A novel CFH/CFHR1 fusion protein is created in this patient by NAHR. (A) MLPA determination of copy number over the CFHCFHR region identified a deletion beginning before CFH SCR 20 (encoded by CFH exon 22) and ending after CFHR1 SCR4 (encoded by CFHR1 exon 5). MLPA probes are represented by diamonds; boxes show SCRs and lines between the boxes represent either introns or intergenic sequence (not to scale). (B) The resulting fusion protein comprised SCRs 1–19 of CFH and SCR 5 of CFHR1. (C) Nuclear family showing the segregation of the CD46 c.1058C > T, p.A353V and the de novo NAHR event. (D) Western blotting of CFH using a polyclonal CFH antibody against sera from the patient (P) and a control (C) resolves bands of equal intensity and does not identify additional CFH bands in the patient.

Breakpoint mapping

The breakpoint of this deletion is between the last SNP of CFH in intron 21 and the first SNP of CFHR1 in intron 5. Between these SNPs are 118 nucleotide bases, which place the exact breakpoint between chr1 bp 84 717 and 84 835 bp. This NAHR event creates a novel hybrid CFH/CFHR1 protein (Figure 1B).

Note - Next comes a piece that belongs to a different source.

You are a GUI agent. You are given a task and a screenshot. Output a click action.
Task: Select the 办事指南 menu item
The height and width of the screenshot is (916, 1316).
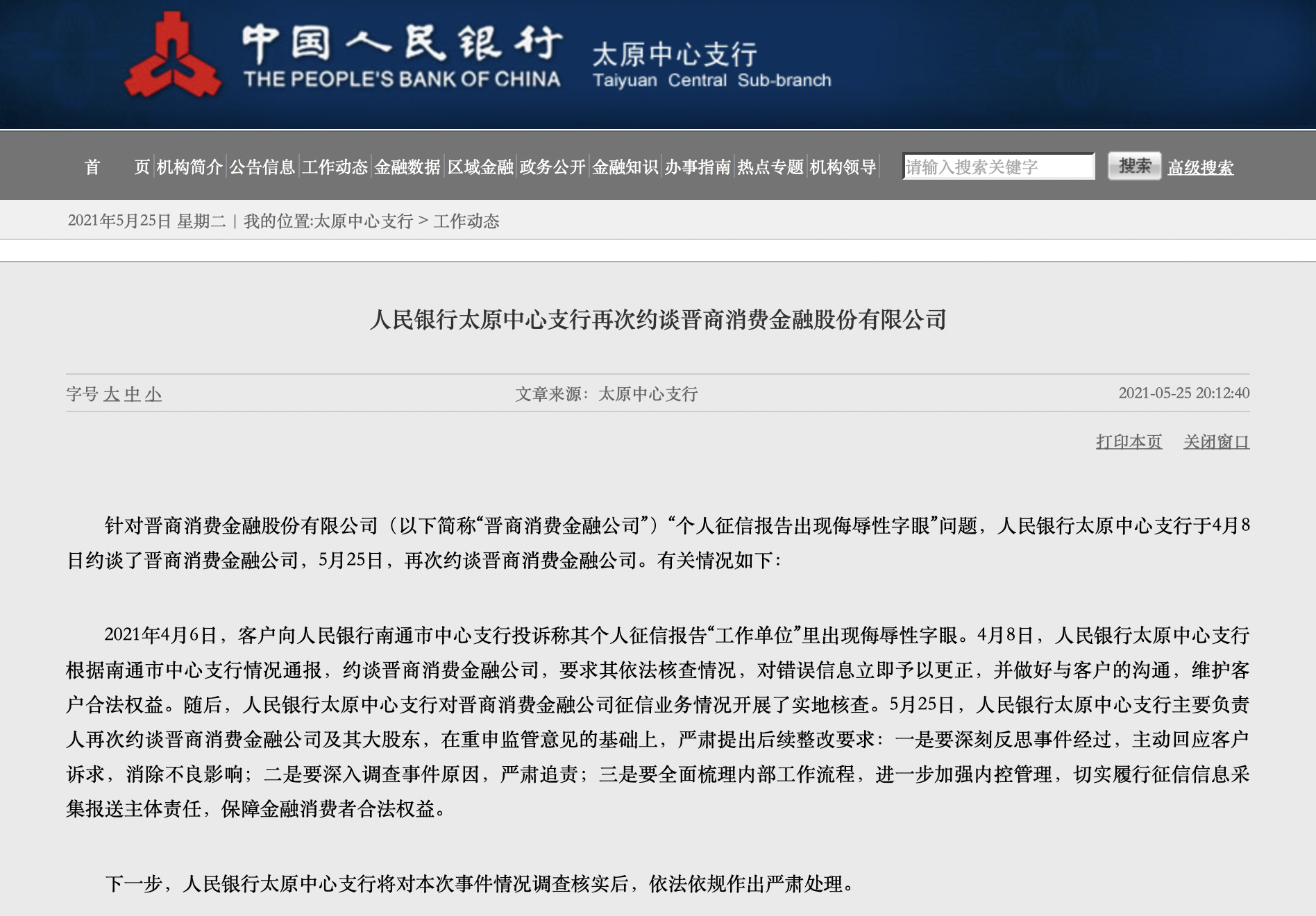(698, 167)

Haplotype segregation in the family identified this rearrangement as a de novo NAHR event (Figure 1C). To rule out the possibility of a truncated protein, we performed a western blot with patient and control sera, which showed no size differences in CFH (Figure 1D).

Discussion

The clinical course of this patient was more severe than expected for CD46 mutation carriers [9]. In addition, functional assays using patient serum showed cell surface AP dysregulation, which is not consistent with a CD46 mutation. Extensive MLPA assays demonstrated a novel de novo CFH/CFHR1 hybrid protein. We characterized this rearrangement (Maga–Meyer deletion) and demonstrated that the created fusion protein is comprised of amino acids encoded by CFH exons 1–21 and CFHR1 exon 6. Because CFH exon 21 and CFHR1 exon 5 encode identical proteins, the Venables deletion and this deletion produce identical fusion proteins despite differing NAHR sites [4].

Our finding is noteworthy for two reasons. First, it suggests that NAHR may be a more common cause of aHUS than suspected, especially given the high homology between factor H-related family members (95% at nucleotide level). Second, this finding is of clinical relevance because it predicts a poor outcome for this patient following renal transplantation unless adjuvant eculizumab therapy or combined hepato-renal transplantation is considered [10].

In conclusion, this case highlights the importance of diligent genetic testing and the careful interpretation of genetic data in the context of the clinical presentation in patients with aHUS.

Acknowledgments

We thank the Foundation for Children with Atypical HUS (RJHS) for grant sponsorship.

Conflict of interest statement. None declared.